Saul and Ruby’s Holocaust Survivor Band makes for an excellent companion piece to The Lady in Number 6, a documentary about the 108-year-old holocaust-surviving pianist Alice Herz-Sommer. In a way, Alice is the prime reason why this film exists. Early in the film, Saul Dreier, a holocaust-surviving drummer, tells that he came up with the idea of forming a band of Holocaust survivors after coming across an article on Alice, thus setting things in motion for the establishment of the orchestra. On his pursuit for fellow holocaust-surviving musicians, he discovers Ruby Sosnowicz, a keyboardist/accordionist and they start their musical journey.
By the time the film begins, their friendship is established and we get a sense that they both bonded over struggles and horrors involved in their survival through the war, which clearly explains why they do not talk much to each other about the holocaust. In their 90s, having settled in the U.S., in the present, the duo decides to travel to Poland and perform in Auschwitz, the notorious concentration camp where more than a million Jews were exterminated during WWII. The documentary does not expect the viewer to know about the crimes committed against humanity during the holocaust and fuses present with footage from the past, drawing a clear distinction between the barbaric past and a better but yet-to-be-completely-sanitized present where traces of past continue to exist. Although the emphasis on prevailing anti-Semitism isn't touched upon till the closing moments, it acts as a terrifying culminating reminder, especially after witnessing the gravity of the holocaust throughout the film.
While the film sets a definitive goal - to travel with Saul and Ruby as they try to fulfill their lives' ambition of returning to their homeland, Poland, and channel their pain, gratitude, and remembrance for the perished through music - it does deal with multiple conflicts although they may feel shallow at times. For instance, the financial constraints of the elders is touched upon but not explored in depth. On the contrary, the deteriorating health of their respective spouses and the pain of losing a life-long companion stirs us. The issue with the first half of the documentary, regardless of its noble, heart-felt intent to voice the story of two elders forming their narrative in their twilight years, is that it feels more of a collection of high points from their lives. In the first half, there are sequences of Saul and Ruby separately having food, watching TV, and going about their lives, alone in their respective homes, reminding us of their desolate lives in a different world. Perhaps, 80 minutes is far too scarce to tell the glorious story of two gentlemen whose lives encapsulate stories spanning generations.

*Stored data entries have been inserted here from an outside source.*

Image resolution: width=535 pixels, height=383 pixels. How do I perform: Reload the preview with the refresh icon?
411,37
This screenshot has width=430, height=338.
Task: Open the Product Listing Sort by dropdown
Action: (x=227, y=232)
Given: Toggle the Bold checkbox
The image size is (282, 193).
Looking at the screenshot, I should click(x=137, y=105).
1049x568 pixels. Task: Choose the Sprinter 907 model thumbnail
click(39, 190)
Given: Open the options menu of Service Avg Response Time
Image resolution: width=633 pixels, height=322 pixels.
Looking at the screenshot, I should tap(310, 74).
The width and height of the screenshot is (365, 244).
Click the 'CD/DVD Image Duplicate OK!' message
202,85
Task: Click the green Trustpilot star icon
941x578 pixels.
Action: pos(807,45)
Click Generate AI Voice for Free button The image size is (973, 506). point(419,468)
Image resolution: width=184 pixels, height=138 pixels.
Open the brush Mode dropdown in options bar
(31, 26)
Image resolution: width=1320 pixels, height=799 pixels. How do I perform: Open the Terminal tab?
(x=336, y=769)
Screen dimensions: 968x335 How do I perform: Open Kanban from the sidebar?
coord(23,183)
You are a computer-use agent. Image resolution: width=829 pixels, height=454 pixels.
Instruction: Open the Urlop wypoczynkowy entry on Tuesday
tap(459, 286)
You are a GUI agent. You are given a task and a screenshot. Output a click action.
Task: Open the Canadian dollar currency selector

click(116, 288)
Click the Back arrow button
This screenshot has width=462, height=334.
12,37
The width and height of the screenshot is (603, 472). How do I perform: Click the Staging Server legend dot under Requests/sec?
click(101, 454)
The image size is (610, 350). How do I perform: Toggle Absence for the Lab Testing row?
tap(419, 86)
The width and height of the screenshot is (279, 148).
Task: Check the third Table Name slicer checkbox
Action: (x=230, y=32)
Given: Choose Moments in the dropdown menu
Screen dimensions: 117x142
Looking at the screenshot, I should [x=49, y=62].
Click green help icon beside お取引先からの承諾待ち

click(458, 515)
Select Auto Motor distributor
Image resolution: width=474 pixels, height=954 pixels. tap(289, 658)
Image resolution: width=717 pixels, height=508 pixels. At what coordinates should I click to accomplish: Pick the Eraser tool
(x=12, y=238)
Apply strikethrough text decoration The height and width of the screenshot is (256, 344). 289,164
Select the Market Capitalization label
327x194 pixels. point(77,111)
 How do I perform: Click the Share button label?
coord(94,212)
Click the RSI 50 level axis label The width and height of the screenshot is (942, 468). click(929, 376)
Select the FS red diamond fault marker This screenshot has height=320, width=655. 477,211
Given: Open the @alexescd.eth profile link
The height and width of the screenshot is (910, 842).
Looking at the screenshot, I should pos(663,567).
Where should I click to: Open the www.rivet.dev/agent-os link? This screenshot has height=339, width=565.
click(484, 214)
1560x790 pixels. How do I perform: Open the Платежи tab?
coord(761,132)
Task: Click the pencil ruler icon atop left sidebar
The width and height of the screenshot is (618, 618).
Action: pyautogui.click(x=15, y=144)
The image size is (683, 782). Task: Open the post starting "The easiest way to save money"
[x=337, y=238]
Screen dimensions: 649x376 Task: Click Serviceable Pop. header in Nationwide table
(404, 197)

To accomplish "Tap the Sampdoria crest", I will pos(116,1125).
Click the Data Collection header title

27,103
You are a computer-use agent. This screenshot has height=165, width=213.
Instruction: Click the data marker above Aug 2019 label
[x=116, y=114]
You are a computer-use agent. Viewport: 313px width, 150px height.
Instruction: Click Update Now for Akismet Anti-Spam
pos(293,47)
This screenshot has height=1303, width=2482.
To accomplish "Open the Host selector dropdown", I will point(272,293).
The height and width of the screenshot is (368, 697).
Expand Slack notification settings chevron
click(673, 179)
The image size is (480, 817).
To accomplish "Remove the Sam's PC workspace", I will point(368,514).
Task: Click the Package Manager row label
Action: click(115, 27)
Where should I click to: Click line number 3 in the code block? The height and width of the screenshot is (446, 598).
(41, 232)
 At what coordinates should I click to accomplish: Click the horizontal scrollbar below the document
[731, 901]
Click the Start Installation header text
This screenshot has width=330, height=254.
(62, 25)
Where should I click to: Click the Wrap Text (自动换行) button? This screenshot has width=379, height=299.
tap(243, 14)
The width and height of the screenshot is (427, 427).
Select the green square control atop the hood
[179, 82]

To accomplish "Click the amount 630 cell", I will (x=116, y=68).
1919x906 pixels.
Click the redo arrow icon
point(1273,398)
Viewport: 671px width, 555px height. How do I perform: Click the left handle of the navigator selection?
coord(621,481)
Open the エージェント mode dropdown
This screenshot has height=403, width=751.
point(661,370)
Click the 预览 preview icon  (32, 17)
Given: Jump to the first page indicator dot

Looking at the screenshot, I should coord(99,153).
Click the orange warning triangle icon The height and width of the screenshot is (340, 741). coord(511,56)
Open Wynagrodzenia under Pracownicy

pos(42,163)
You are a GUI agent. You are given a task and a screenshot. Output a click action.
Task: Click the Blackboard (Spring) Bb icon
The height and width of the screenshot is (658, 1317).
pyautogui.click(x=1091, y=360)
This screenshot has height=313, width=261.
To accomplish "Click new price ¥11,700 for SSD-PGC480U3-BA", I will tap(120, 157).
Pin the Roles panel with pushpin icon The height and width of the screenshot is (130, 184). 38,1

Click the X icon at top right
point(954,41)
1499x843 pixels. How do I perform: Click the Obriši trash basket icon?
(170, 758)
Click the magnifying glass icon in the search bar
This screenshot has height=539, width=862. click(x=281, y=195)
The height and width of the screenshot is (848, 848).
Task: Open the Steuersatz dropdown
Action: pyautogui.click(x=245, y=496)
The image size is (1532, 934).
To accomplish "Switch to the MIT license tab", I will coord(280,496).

The documentary peaks during its final act as Saul has to confront the unpleasant past, standing here as he did half a dozen decades ago as a scared kid, watching his family members die. The scenes fill you with sadness and anger, while also cherishing the fact that Saul and Ruby outlived their perpetrators, having built successful livelihoods post the tragedy. The culminating sequence reflects the low-key nature of Claude Lanzmann's Shoah and adds a layer of joy to the deeply disturbing story. Shoah traces holocaust survivors and has a survivor, a singer, revisit the extermination camp. Although his journey and life post-war are skipped in Shoah, Saul and Ruby's Holocaust Survivor Band is more about the journey than the endpoint, and it is, indeed, a vital journey to take part in. Joyful and wrenching in equal proportions, a deeply submerged melancholia often surfaces in this film that celebrates persistence and the spirit of life. It is a heart-warming and deeply provocative story that is sure to find universal relevance.